The Sales Process
Let's talk about the sales process. This is where I want you guys to mentally take yourselves, okay? The sales process is one, identify the customer's problem and need. Two, develop a value proposition. Three, present how the solution fits. Four, close by making the ask, and, Haldis, bless your heart, but where did we hit any of these? (audience laughing) It's, don't feel bad, like, this is literally every single one of us. You were just bold enough and brave enough to stand up here, which means that you're gonna be the first person that takes all this to heart so, kudos. The sales process, this is 100 years unchanged. This goes back to John Henry Patterson. He's considered the pioneer, the father of sales. I have a story to tell you guys. So, this is back in the 1890s when this sales training that he developed came out. That's what this is from. And all of us learn sales incorrectly. Like this has been out forever, yet all of us don't understand it. That's funny. "Don't sell the steak...
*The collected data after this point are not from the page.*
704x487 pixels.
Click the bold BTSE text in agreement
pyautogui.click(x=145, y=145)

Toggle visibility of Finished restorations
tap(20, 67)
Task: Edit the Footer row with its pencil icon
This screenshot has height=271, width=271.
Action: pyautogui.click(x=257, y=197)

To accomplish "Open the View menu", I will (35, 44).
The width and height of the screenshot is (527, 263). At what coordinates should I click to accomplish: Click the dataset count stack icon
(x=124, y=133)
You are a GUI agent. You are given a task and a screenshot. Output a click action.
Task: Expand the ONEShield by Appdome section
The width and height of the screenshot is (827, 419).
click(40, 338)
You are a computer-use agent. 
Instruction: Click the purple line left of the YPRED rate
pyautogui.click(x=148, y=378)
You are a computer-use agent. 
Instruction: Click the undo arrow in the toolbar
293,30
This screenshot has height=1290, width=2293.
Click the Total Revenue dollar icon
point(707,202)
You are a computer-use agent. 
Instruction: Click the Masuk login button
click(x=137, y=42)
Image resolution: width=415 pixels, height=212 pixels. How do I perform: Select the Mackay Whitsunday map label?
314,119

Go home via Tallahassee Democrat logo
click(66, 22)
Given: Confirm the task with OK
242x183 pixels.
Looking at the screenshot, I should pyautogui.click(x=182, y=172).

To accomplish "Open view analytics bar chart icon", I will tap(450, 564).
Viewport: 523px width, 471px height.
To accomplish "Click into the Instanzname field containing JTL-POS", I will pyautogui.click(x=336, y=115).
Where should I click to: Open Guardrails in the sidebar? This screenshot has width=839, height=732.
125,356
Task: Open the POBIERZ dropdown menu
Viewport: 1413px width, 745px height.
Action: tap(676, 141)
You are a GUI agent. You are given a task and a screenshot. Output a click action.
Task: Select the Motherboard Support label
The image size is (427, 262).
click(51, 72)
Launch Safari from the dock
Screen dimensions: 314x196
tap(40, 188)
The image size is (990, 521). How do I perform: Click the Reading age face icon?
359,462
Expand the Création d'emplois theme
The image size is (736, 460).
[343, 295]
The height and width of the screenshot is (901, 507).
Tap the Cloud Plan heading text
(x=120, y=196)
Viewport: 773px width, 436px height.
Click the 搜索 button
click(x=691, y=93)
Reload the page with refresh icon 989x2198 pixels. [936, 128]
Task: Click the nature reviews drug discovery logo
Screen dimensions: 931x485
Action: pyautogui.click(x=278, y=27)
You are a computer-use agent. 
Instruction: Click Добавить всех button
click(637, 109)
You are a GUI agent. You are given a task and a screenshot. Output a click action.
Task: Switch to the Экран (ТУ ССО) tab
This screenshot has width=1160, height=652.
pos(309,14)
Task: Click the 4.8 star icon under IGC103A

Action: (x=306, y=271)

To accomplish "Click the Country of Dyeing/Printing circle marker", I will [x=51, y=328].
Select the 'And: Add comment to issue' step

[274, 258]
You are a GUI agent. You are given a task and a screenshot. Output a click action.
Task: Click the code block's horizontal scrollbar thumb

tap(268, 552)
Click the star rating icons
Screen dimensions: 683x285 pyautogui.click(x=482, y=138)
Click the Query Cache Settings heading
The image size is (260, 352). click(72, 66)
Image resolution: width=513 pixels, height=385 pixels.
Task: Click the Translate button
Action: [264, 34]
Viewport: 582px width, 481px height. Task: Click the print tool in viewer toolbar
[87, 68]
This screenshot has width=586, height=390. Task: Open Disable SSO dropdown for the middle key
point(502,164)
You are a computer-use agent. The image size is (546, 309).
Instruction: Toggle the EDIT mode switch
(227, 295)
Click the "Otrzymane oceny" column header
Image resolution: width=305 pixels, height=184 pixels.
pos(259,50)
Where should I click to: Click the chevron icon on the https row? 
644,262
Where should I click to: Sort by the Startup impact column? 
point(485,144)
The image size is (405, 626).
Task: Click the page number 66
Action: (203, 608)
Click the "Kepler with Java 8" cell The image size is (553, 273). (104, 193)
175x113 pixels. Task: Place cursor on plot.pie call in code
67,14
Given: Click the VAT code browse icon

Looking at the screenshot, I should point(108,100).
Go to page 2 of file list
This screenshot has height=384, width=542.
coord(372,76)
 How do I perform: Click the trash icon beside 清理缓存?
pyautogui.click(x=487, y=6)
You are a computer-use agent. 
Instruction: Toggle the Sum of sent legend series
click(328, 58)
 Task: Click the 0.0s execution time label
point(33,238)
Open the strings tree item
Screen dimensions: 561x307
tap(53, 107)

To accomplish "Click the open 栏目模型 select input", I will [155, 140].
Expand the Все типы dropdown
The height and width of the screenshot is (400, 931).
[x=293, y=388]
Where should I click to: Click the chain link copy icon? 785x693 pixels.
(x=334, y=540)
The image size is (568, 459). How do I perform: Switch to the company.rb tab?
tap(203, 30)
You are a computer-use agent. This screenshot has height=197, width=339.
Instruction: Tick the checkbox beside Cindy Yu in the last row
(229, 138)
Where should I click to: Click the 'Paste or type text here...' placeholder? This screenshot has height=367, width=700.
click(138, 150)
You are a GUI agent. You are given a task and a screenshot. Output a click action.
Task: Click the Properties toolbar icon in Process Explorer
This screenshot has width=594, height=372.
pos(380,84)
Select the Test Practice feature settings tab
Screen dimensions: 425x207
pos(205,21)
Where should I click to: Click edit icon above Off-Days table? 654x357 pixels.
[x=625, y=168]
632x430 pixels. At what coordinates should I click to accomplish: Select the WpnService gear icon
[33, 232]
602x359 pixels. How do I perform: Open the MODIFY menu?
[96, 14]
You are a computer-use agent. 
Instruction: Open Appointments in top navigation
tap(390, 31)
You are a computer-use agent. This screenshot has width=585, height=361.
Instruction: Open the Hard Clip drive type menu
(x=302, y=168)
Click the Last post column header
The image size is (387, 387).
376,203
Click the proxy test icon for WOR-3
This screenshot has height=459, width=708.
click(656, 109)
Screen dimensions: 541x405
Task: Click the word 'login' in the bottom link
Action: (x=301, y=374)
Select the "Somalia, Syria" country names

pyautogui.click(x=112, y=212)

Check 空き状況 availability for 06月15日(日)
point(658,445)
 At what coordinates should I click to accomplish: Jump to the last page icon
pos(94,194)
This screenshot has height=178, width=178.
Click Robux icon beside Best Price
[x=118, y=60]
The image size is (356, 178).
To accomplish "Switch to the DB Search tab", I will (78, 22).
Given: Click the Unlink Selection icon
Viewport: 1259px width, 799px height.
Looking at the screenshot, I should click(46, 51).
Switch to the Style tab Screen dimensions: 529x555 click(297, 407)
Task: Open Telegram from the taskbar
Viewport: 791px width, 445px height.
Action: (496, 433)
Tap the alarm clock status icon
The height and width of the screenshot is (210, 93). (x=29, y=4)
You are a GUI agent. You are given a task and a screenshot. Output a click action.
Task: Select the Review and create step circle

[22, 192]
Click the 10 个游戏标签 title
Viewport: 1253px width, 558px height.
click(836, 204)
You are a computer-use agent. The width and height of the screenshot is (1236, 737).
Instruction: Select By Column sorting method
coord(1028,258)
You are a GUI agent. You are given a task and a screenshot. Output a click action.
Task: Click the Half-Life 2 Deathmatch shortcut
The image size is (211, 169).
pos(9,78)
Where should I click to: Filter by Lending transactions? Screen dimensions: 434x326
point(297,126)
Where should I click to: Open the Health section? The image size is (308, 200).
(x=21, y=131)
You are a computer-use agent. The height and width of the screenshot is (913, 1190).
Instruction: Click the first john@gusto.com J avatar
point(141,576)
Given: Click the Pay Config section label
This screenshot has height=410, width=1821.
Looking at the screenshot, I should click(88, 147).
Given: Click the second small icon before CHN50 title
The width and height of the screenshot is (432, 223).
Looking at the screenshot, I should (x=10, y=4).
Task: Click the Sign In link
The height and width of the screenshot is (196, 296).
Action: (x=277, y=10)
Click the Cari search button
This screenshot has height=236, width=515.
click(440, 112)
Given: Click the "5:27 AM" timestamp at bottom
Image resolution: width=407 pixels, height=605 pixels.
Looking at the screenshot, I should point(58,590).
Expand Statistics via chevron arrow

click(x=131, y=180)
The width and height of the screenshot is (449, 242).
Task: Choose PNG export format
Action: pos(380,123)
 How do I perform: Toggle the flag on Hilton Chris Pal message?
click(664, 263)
. Sell the sizzle." Elmer Wheeler, love you. I'm gonna tell you about actually selling the steak. 'Cause I did it when I was 22 years old. I drove a truck with a refrigerator in the back around rural areas of Utah. Now, I know what you're thinking, "Isn't Utah all?" Yeah, all of Utah is pretty rural compared to Seattle, Los Angeles, whatever. But Salt Lake is a decently sized city. Now, I would drive around the outskirts of Salt Lake with my refrigerator, take it to places like Tooele, and Farmington. And I would take my truck, and I would go and sell meat. I kid you not, I did this for almost a year in college. Now, you're laughing. I would go up, and I would knock on a door to people who had no clue who I was. I would go and knock on a door, "Hey, hi." I didn't use my southern accent then. I just, normal, normal Utah accent. We do have accents. "Hey, my name is Pye. "I got some meat." (audience laughing) That's my favorite line, "I got meat." You can't say that without a southern accent. "I got some meat." You have to put a southern accent on that. I don't know why. My southern friends, I love you all. My mom's from Oklahoma. I love you, and that's where I get my accent from. So, I would introduce myself, and I'd say, "Look, I'm just driving by. "I know this is kind of odd, but I have "some really great meat in the back of my truck. "I'd love to come and show you. "Let me go grab it." And I'd just go start walking back to the truck (laughing). Now, you guys are laughing right now. I get it, it's funny. It's funny up until I tell you that I put myself and my family through college with no debt because I made $1200 a day selling meat from the back of a truck. This is not revenue. This is how much I took home. Meat from the back of a truck. And now all of you are like, "Hmm, okay." (audience laughing)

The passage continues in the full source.